Otorakoboの代表・奥田が語る、“色”への想いと未来

ゲーム業界で注目を集める、インディーゲーム。その中でも独自の世界観で新しい挑戦を続けるOtorakobo Inc.の代表、奥田がインタビューを受けました。「色」をテーマにした作品づくり、そしてインディーゲームの開発に懸ける思いをお伝えします。

インタビュアー情報:岩渕ゆり。埼玉県出身・アキバ仕込み・岩手県在住のライター。ゲームや漫画、アニメ、ニコニコ動画好きが高じて長らくアキバ勤めをしていた、古き良きオタク。


「できない」から「それなら自分でやろう」へ|セガ時代から続く挑戦の軌跡

——Otorakoboを設立したきっかけを教えていただけますか?

奥田:元々、株式会社セガにゲームクリエイターとして在籍していました。当時はゲームクリエイターながらコードを書く機会がどうしても限られており、それが思いの外ストレスになっていました。

本来セガでは、副業は許可されていなかったのですが、当時はゲームクリエイターとしての心の葛藤が抑えきれず。業務外の時間を活用して個人での開発活動を始めたのが、Otorakoboの発端です。

——独立を決意されたのはいつ頃だったのでしょうか?

奥田:2015年くらいから個人での活動を始めて、2018年に1作目『白の少女』、2020年9月に2作目『虹のユグドラシル』をリリースしました。『虹のユグドラシル』がモバイルの有料ダウンロードランキングで2位を記録したことで、インディーゲームへの手応えを感じました。法人化の決意を固め、虹のユグドラシルをリリースした同年となる2020年11月に、会社設立という流れです。

Rainbow Ygg 2nd

ただ、法人化したタイミングでは、まだセガに所属していました。セガの仕事をやりつつ、並行して3作目の制作を進めようと思っていたのですが、2022年4月には『虹のユグドラシル』のNintendo Switch版をリリースして、これにも手応えを感じたこと、さらに「インディーゲーム制作1本にフルコミットしたほうが良い作品が作れる」との思いが強くなったことから、完全な独立を決めました。

指示:
- A) Otorakobo代表のインタビュー記事から、「ゲーム業界で注目を集める、イ」から「をしていた、古き良きオタク。」までの部分を、両端を含めてそのまま書き写してもらえますか?
- B) Otorakobo代表のインタビュー記事を、最後の文の後から書き進めてもらえますか?

表示データ:
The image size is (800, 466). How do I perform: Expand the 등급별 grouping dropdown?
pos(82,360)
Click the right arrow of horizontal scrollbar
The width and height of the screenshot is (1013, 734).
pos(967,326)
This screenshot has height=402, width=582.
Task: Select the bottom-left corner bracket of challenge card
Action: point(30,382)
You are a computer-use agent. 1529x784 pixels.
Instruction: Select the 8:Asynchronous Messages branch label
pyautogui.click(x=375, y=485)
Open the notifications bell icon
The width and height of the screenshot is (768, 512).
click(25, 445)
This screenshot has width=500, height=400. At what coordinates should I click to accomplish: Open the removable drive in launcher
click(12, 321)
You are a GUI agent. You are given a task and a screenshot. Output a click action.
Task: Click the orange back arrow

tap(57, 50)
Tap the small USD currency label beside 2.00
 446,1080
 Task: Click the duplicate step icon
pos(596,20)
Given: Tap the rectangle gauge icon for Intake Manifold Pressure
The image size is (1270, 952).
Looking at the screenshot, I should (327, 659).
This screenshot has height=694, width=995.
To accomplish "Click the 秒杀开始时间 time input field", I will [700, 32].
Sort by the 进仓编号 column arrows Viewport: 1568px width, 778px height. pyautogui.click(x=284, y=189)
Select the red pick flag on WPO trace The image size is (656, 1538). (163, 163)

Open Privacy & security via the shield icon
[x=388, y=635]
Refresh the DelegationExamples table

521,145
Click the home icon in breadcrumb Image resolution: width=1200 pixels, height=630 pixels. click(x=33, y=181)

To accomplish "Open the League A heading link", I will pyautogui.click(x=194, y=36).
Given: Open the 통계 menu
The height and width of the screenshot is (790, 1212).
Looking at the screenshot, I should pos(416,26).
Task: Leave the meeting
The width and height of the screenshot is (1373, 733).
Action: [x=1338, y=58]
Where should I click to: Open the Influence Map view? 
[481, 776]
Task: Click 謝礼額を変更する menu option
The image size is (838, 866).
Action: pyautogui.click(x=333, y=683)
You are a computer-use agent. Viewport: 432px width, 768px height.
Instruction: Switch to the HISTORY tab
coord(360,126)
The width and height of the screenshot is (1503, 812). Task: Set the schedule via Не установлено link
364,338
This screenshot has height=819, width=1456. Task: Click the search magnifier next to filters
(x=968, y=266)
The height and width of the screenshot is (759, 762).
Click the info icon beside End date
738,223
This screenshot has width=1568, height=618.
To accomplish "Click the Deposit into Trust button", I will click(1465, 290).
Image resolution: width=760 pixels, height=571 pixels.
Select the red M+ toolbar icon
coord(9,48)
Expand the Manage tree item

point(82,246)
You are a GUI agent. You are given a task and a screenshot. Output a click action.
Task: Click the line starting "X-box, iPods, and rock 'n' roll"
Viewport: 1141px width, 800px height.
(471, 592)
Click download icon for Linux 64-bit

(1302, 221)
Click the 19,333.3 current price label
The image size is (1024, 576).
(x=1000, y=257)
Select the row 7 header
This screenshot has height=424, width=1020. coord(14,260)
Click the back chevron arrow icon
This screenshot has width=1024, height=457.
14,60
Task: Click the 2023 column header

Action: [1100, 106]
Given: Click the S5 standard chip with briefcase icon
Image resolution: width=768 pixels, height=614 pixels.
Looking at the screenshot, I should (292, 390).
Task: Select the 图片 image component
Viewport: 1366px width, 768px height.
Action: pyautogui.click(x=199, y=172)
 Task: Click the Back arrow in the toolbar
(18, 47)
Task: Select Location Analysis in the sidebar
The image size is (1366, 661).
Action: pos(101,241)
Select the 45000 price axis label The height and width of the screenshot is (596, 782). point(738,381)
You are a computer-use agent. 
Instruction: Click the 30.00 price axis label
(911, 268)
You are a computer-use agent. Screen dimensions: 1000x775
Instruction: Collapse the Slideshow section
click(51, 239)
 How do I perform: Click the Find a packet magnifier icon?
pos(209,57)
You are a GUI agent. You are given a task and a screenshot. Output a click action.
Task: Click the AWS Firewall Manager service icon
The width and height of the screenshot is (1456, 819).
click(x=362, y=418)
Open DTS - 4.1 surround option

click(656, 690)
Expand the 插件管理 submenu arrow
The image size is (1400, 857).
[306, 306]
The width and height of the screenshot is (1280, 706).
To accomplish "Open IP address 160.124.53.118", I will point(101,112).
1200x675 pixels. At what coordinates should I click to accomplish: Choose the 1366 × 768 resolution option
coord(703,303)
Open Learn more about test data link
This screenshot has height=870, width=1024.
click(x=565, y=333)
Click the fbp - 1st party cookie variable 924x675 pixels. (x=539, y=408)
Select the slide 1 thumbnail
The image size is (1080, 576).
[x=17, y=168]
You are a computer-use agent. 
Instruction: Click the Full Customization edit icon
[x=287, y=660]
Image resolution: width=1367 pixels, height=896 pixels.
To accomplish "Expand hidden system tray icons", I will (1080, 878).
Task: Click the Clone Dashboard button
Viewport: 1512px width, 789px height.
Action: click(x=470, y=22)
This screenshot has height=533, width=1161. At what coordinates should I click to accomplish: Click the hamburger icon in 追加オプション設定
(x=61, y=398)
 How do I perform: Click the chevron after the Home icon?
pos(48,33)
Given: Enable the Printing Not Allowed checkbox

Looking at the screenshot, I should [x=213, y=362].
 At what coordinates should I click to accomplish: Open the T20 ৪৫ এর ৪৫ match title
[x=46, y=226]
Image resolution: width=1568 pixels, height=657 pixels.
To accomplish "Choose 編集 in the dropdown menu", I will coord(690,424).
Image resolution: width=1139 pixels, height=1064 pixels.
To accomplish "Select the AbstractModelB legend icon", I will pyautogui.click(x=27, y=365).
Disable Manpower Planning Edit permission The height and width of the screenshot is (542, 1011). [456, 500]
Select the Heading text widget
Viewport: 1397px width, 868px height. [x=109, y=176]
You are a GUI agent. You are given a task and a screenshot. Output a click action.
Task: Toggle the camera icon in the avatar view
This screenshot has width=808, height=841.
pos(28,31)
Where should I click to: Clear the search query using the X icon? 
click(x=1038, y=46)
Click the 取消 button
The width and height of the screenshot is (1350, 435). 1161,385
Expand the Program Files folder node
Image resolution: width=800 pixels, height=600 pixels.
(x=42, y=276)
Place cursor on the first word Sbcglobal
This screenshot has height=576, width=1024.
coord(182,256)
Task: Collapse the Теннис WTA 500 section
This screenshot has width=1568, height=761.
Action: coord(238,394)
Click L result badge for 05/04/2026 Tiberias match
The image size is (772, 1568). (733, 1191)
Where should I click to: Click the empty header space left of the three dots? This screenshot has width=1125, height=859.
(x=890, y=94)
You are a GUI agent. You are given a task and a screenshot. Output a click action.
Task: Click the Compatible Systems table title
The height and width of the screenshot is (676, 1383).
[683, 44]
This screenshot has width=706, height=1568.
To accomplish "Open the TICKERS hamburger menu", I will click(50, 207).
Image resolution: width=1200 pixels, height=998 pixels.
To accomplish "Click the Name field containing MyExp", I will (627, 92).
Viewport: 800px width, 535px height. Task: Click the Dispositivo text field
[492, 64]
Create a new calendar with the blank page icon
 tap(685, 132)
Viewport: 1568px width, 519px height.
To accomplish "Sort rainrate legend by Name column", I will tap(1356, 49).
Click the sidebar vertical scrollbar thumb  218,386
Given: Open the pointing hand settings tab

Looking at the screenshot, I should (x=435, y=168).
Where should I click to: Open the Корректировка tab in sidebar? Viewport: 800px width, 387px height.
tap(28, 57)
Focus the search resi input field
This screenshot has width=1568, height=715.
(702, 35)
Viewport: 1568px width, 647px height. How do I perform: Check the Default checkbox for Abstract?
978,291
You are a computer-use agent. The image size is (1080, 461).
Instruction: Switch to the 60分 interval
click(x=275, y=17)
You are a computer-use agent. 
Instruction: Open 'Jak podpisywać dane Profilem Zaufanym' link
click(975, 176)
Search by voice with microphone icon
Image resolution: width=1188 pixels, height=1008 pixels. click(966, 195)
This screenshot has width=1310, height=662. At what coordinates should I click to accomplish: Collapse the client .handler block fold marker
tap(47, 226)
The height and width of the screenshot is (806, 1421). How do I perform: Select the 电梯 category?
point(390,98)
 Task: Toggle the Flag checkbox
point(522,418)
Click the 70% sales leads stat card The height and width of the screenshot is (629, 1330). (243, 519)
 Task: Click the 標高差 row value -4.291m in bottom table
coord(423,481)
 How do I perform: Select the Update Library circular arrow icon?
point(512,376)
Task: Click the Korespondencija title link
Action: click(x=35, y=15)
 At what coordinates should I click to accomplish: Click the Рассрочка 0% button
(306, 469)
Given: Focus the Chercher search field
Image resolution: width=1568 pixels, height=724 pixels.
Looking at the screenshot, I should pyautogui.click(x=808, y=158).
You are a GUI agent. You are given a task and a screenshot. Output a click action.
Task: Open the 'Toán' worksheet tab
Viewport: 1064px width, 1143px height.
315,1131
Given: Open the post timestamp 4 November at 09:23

設問ごとの回答:
- A)
ゲーム業界で注目を集める、インディーゲーム。その中でも独自の世界観で新しい挑戦を続けるOtorakobo Inc.の代表、奥田がインタビューを受けました。「色」をテーマにした作品づくり、そしてインディーゲームの開発に懸ける思いをお伝えします。

インタビュアー情報:岩渕ゆり。埼玉県出身・アキバ仕込み・岩手県在住のライター。ゲームや漫画、アニメ、ニコニコ動画好きが高じて長らくアキバ勤めをしていた、古き良きオタク。

- B)
——インディーゲーム市場はどんどん拡大していますが、独立する際も追い風が吹いていると感じていたのでしょうか?

奥田:独立当初は追い風が吹いているような感覚はなく、純粋に「全力でコードをかける。ユーザーに届けたい作品を届けられる。」の一心で活動をしていました。

そんな中で「時代背景的にも追い風が吹いているよね」と声をかけられることがあり、インディーゲームそのものがより一層の注目を集めている環境があることを感じたんです。

ですので、はじめから追い風を感じて独立を決めたわけではありませんでした。「あれ、もしかしたら時代に乗ってるんじゃ……?」という部分は、独立後に感じたところです(笑)

感情を色で紡ぐ|独自の表現手法が生まれた理由

——Otorakoboでは、どのような作品を作り、届けたいと思っているのですか。

奥田:「見たこともない、新しい作品を届けたい」という信念を持ち、インディーゲームを制作しています。

というのも、私はセガがリリースした「電脳戦機バーチャロン」というタイトルが非常に好きで、セガに入社する際はバーチャロンを目でコピーし自作することを面接での切り口にして、入社を果たしました。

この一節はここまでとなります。